• [Collected data entries]:
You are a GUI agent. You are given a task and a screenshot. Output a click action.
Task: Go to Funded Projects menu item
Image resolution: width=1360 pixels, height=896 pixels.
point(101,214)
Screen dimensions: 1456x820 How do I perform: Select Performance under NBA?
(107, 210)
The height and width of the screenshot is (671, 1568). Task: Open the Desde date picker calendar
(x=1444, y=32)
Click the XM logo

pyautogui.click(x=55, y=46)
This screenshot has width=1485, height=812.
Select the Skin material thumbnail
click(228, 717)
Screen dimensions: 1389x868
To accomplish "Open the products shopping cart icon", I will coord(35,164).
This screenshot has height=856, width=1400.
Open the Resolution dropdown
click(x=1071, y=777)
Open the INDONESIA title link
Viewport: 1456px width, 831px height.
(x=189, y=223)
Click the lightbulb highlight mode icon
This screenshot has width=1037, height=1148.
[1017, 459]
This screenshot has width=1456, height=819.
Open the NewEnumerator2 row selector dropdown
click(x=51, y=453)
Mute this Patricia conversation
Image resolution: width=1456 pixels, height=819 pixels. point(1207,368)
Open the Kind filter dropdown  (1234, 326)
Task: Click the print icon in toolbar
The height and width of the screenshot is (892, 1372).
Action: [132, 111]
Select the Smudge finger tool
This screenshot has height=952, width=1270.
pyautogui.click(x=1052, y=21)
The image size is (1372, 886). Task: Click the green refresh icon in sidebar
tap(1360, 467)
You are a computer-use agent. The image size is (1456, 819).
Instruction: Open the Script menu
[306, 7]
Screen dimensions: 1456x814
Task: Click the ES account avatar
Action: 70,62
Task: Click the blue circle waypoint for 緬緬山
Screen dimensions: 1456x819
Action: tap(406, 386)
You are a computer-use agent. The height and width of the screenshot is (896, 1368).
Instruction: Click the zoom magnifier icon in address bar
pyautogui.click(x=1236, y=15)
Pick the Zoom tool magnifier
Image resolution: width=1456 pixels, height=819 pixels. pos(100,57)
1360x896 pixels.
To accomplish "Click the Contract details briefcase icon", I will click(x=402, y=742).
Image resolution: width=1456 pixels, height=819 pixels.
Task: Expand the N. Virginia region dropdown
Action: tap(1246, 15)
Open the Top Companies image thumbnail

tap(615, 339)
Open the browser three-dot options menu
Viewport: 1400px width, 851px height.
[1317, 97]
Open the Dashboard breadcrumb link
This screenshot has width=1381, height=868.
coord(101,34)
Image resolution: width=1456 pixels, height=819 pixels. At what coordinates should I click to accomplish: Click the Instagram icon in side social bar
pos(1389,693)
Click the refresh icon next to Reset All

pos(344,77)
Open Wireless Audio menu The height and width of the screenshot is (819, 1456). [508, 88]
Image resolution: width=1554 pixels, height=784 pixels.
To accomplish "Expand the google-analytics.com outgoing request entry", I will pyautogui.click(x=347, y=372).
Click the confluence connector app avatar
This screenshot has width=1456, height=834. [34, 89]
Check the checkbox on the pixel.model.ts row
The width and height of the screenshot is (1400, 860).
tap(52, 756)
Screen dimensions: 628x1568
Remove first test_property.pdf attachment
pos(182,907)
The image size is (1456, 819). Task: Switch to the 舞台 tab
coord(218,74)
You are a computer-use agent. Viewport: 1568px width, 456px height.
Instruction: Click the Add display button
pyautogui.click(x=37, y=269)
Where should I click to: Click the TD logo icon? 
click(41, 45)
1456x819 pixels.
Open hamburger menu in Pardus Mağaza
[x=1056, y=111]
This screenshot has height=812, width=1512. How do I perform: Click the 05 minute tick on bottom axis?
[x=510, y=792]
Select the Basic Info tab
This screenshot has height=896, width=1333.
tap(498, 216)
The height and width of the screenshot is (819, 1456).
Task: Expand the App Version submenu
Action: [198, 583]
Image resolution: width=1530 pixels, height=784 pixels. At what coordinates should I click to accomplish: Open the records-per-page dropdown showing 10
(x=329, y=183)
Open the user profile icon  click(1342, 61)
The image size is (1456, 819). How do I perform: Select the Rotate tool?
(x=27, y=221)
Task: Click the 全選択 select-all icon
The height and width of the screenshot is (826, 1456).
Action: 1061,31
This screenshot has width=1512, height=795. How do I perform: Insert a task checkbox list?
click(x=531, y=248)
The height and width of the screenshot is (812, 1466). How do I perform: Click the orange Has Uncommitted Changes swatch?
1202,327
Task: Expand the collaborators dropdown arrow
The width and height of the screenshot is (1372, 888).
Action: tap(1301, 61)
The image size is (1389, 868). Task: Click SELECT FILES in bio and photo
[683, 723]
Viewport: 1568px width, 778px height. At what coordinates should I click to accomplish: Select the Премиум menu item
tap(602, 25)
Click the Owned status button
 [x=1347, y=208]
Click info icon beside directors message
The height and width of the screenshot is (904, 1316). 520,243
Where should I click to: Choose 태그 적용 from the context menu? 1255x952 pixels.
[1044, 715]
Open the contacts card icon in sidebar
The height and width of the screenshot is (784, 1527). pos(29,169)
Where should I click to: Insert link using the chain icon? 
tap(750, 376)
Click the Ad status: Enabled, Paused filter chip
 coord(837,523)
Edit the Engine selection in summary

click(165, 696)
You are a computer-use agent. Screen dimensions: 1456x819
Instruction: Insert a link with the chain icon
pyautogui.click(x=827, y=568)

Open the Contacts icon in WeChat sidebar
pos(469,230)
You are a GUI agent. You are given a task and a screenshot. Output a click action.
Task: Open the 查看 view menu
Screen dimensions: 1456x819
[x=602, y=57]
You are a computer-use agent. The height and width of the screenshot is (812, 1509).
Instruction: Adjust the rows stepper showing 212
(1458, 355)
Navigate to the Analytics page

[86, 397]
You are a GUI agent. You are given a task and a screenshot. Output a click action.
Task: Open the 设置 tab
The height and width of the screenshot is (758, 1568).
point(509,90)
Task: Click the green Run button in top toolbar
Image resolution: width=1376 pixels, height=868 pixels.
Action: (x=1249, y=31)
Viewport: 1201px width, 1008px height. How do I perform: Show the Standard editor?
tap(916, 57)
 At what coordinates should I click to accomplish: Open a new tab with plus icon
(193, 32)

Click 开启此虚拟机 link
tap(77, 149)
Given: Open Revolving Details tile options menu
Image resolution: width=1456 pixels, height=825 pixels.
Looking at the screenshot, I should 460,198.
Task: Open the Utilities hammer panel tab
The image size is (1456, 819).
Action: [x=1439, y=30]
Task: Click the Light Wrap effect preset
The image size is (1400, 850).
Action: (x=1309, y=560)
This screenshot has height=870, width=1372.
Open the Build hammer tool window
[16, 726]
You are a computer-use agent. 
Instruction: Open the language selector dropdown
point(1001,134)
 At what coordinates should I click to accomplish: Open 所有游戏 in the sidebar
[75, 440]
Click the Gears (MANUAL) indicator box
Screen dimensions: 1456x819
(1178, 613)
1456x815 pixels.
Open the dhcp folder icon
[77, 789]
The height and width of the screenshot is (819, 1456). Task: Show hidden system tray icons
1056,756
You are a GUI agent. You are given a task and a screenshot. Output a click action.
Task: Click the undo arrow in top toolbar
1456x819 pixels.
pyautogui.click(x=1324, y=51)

• [WHAT THE TASK ASKS]: From the data above, output only the lines between the line containing "Instruction: Open the Script menu" and the line containing "You are a computer-use agent. Viewport: 1568px", inclusive, exactly as written.

• [PROBLEM SOLUTION]:
Instruction: Open the Script menu
[306, 7]
Screen dimensions: 1456x814
Task: Click the ES account avatar
Action: 70,62
Task: Click the blue circle waypoint for 緬緬山
Screen dimensions: 1456x819
Action: tap(406, 386)
You are a computer-use agent. The height and width of the screenshot is (896, 1368).
Instruction: Click the zoom magnifier icon in address bar
pyautogui.click(x=1236, y=15)
Pick the Zoom tool magnifier
Image resolution: width=1456 pixels, height=819 pixels. pos(100,57)
1360x896 pixels.
To accomplish "Click the Contract details briefcase icon", I will click(x=402, y=742).
Image resolution: width=1456 pixels, height=819 pixels.
Task: Expand the N. Virginia region dropdown
Action: tap(1246, 15)
Open the Top Companies image thumbnail

tap(615, 339)
Open the browser three-dot options menu
Viewport: 1400px width, 851px height.
[1317, 97]
Open the Dashboard breadcrumb link
This screenshot has width=1381, height=868.
coord(101,34)
Image resolution: width=1456 pixels, height=819 pixels. At what coordinates should I click to accomplish: Click the Instagram icon in side social bar
pos(1389,693)
Click the refresh icon next to Reset All

pos(344,77)
Open Wireless Audio menu The height and width of the screenshot is (819, 1456). [508, 88]
Image resolution: width=1554 pixels, height=784 pixels.
To accomplish "Expand the google-analytics.com outgoing request entry", I will pyautogui.click(x=347, y=372).
Click the confluence connector app avatar
This screenshot has width=1456, height=834. [34, 89]
Check the checkbox on the pixel.model.ts row
The width and height of the screenshot is (1400, 860).
tap(52, 756)
Screen dimensions: 628x1568
Remove first test_property.pdf attachment
pos(182,907)
The image size is (1456, 819). Task: Switch to the 舞台 tab
coord(218,74)
You are a computer-use agent. Viewport: 1568px width, 456px height.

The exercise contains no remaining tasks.